Iraq's prime minister on Sunday announced the launch of a military operation to retake Tikrit from the Islamic State jihadist group, urging his troops to spare civilians in the battle.
Haider al-Abadi, speaking from Samarra, the other main city in the province of Salaheddin, appeared to be addressing fears of reprisals against the Tikrit area's Sunni population.
"The priority we gave to the armed forces and all the forces taking part alongside them is to preserve the security of citizens," he told reporters.
On social media, he called "for utmost care in protecting civilian lives and property."
On Saturday, at least 11 Iraqi forces were killed in a suicide truck bomb attack on a military position south of Tikrit.
The Iraqi army, volunteer fighters known as the Popular Mobilisation units and Shiite militias have for weeks been closing in on Tikrit, a main IS stronghold in the country.

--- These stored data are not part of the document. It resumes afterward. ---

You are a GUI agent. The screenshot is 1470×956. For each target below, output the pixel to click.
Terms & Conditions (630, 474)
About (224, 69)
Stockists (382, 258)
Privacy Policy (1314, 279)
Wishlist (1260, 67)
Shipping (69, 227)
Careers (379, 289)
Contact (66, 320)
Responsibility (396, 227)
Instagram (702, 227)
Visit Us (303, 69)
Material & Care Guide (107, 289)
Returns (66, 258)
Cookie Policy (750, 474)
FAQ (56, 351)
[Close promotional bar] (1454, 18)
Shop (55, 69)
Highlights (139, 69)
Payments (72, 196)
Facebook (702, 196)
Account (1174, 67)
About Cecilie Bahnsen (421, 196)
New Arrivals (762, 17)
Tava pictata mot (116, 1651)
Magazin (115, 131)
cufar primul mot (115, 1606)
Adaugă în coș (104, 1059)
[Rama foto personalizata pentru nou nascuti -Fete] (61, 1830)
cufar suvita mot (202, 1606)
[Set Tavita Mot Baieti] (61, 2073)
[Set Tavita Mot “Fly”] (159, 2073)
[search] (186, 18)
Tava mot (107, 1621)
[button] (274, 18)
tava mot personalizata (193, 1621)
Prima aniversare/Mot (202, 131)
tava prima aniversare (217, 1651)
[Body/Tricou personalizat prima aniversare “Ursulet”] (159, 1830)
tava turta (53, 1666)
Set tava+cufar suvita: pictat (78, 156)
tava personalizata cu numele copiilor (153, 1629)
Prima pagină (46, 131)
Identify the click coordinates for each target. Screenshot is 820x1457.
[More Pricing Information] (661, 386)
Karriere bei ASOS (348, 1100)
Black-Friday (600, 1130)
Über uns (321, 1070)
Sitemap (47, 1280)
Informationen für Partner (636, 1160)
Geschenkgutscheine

Government forces have attempted and failed several times to wrest back the hometown of former president Saddam Hussein since losing it to IS in June last year.
Hadi al-Ameri, the Popular Mobilisation commander and a central figure in Iraq's fightback against IS, on Saturday urged Tikrit residents to leave their homes within hours so government forces could "wrap up the battle of the revenge for Speicher."
Speicher is a military base near Tikrit from which hundreds of new, mostly Shiite, recruits were kidnapped before being executed in the early days of the IS nationwide offensive in June 2014.
Shiite militias in particular have always vowed to avenge the Speicher executions, sparking fears of mass killings against Sunnis if Tikrit were to be recaptured.
Some Sunni tribes in the Tikrit area have been accused of direct involvement in the Speicher massacre.
Abadi appealed on residents to turn against the jihadists, who have suffered a string of military losses since Iraq's foreign partners stepped up their support.
"I call on all those who were misled and made mistakes in the past to lay down their arms today. This may be the last chance," Abadi said in Samarra, suggesting some could be granted amnesty.